Below is my profiler screenshot for a 12k-token sequence processed via chunked-prefill with 6 chunks of 2048 tokens each
Key Observations:
-
Uniform chunk latency:
- Chunks 0→3 each take ~X ms (profiler data), despite chunk 3 requiring attention over 8k tokens.
- This contradicts the expected $O(n^2)$ attention cost growth for later chunks.
-
KV Cache behavior confirmed:
- Prefix caching is disabled; each chunk computes full attention over all prior KV.
- PagedAttention ensures global attention coverage (chunk 3 attends to chunks 0→3).
Suspected Optimizations:
I hypothesize vLLM mitigates latency growth via:
- Hardware-level parallelism: GPU tensor cores optimize large matrix multiplications ($Q \times K^T$), masking compute growth.
- Memory access optimization: PagedAttention’s contiguous block loading minimizes HBM latency for historical KV fetches.

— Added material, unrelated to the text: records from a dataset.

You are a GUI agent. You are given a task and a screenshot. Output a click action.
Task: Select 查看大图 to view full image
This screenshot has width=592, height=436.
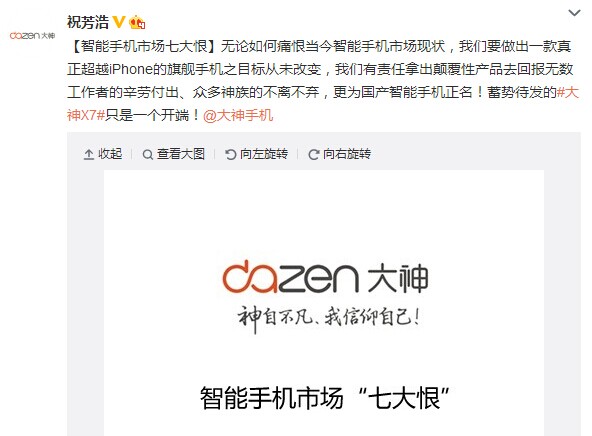[174, 154]
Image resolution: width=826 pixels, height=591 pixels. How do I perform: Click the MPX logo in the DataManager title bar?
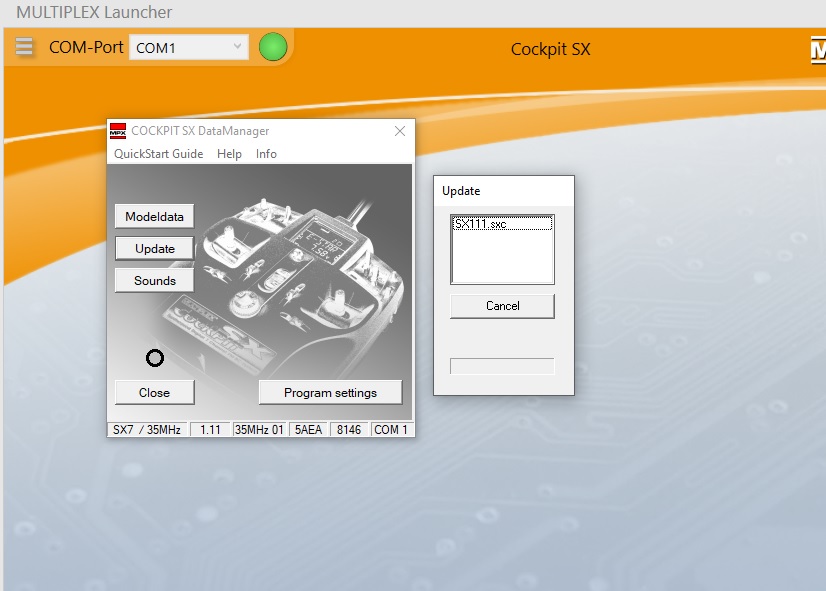click(118, 131)
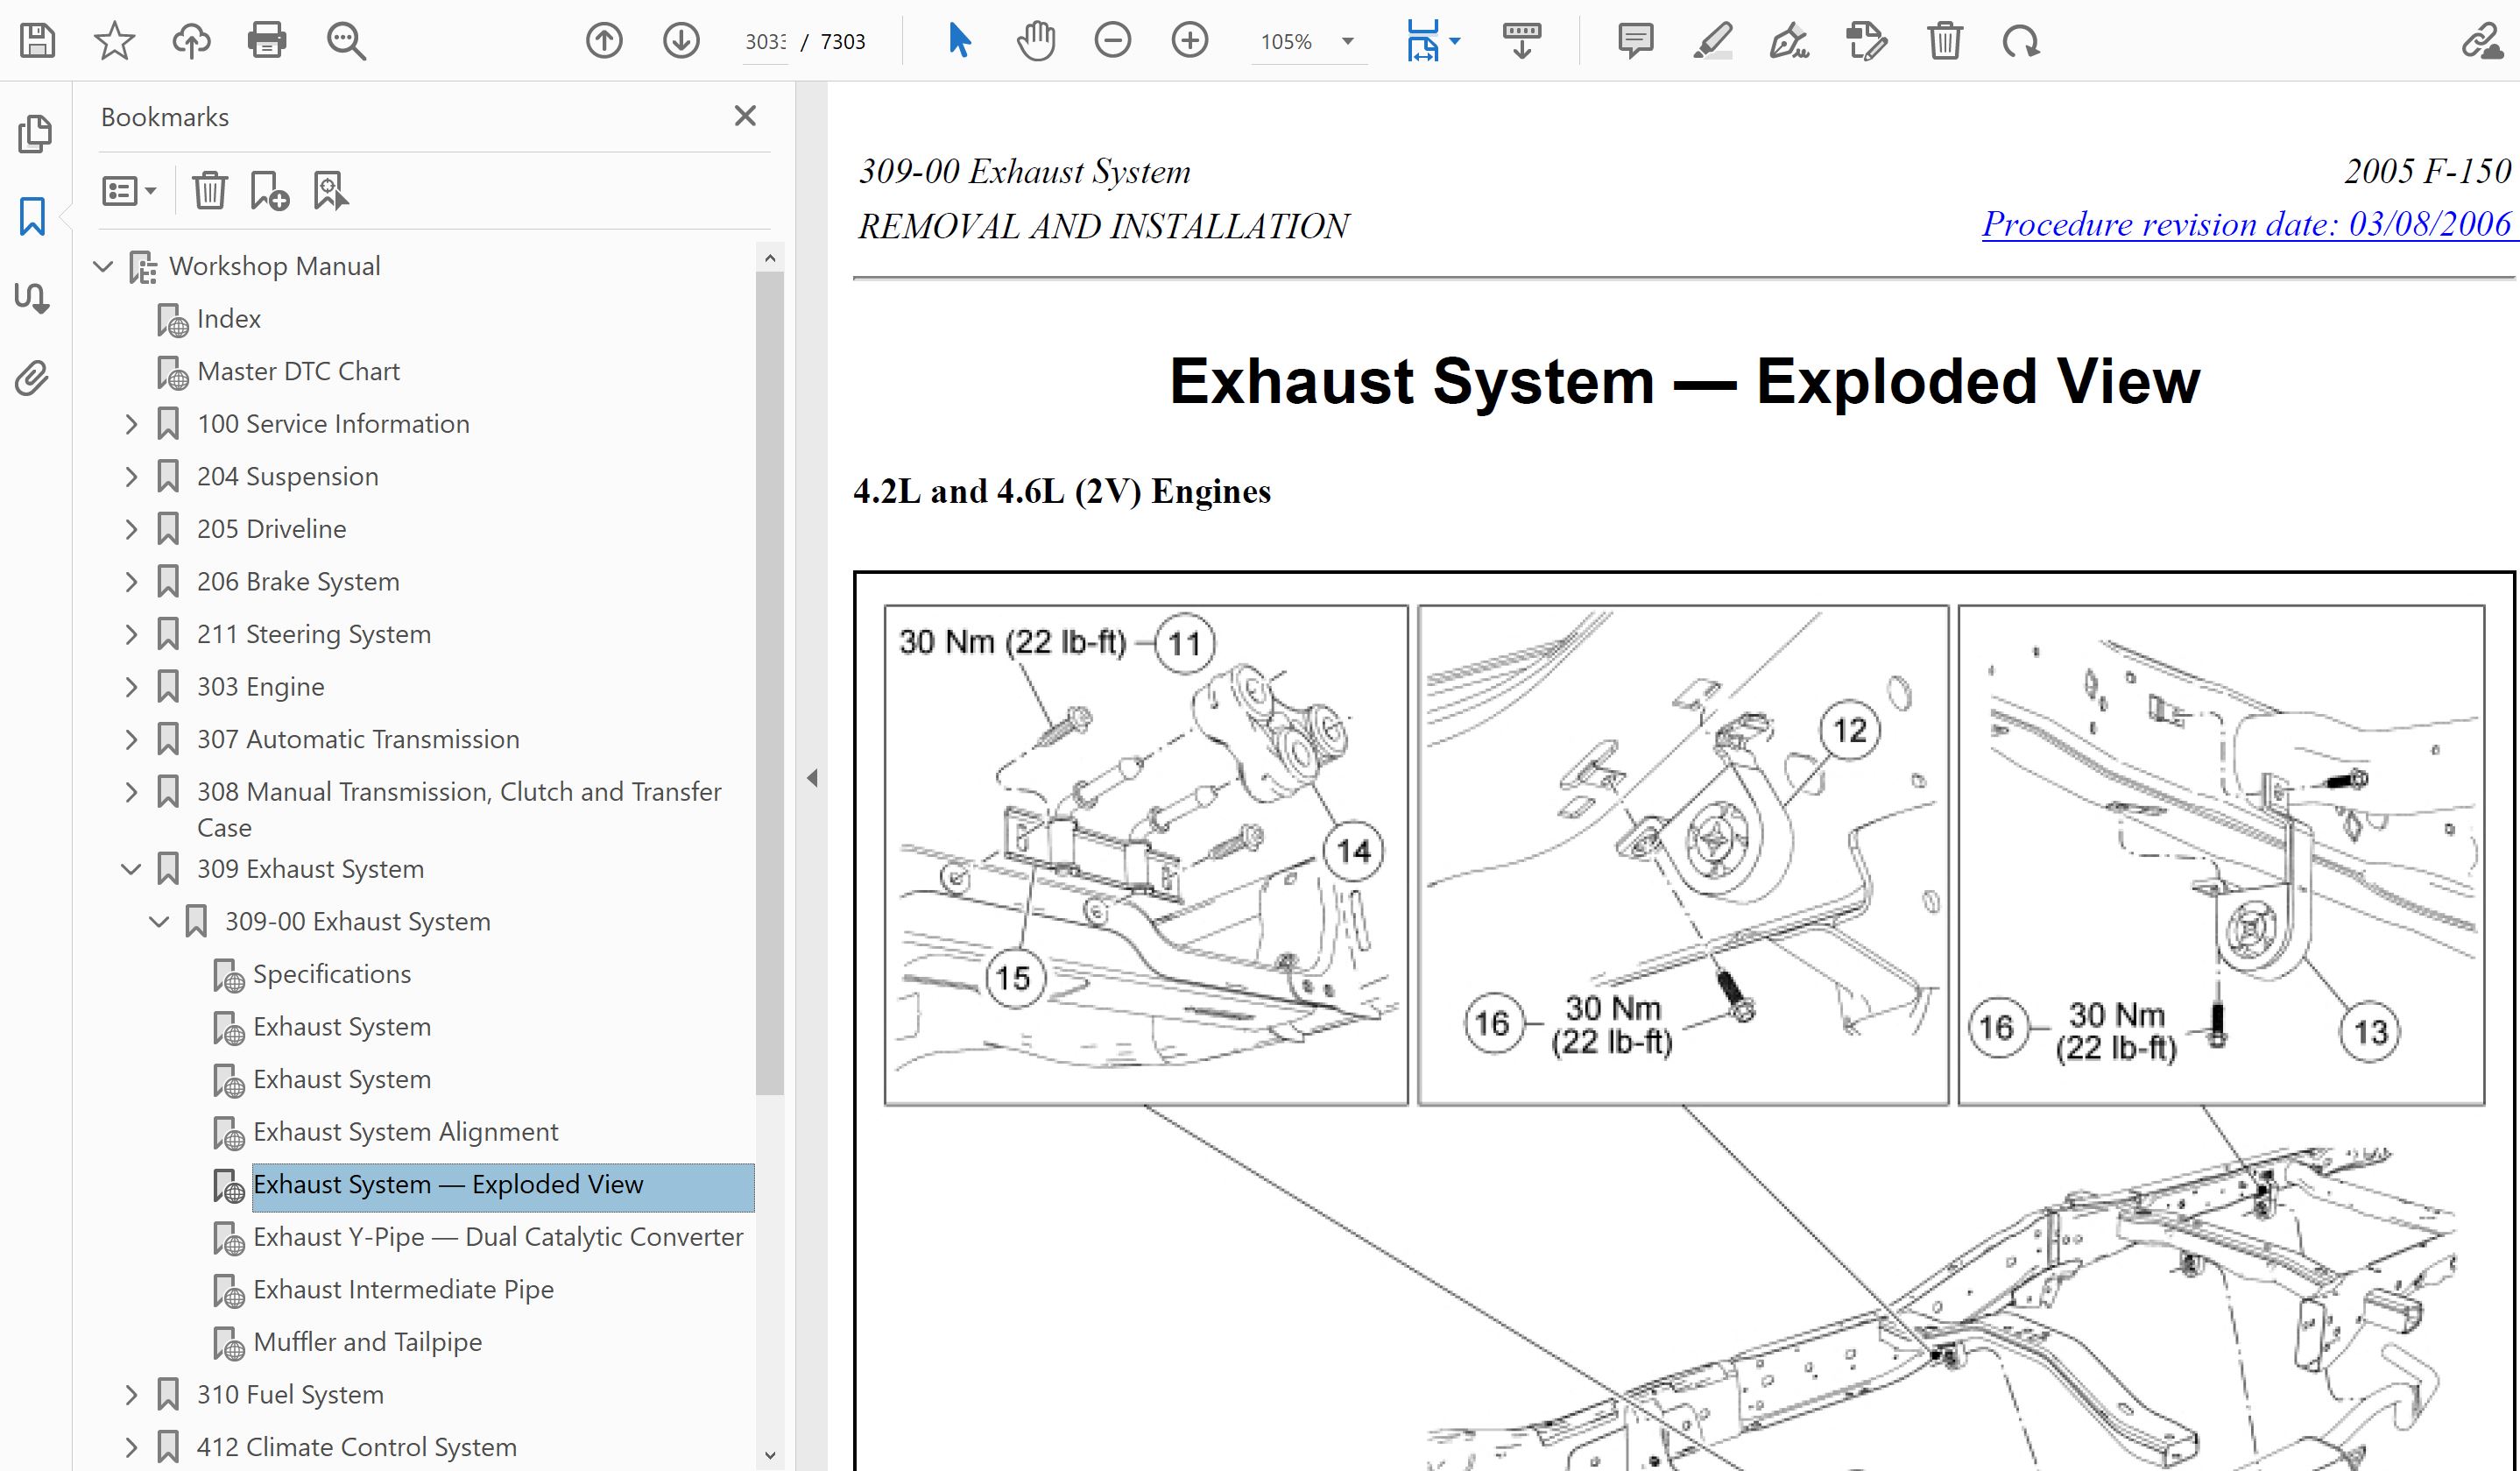Expand the 303 Engine bookmark
This screenshot has width=2520, height=1471.
(x=131, y=687)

- Compute-I/O overlap: Async prefetching of historical KV blocks during current chunk computation.
Core Question:
How does vLLM achieve constant-time chunk computation while maintaining mathematical equivalence to full-sequence attention? Specifically:
- Does vLLM implicitly limit attention scope (e.g., windowed attention)? [My tests confirm full attention.]
- Are there kernel-level optimizations (e.g., fused ops) that amortize linear complexity growth?
- Is the consistency an artifact of profiler measurement (e.g., batched execution masking latency)?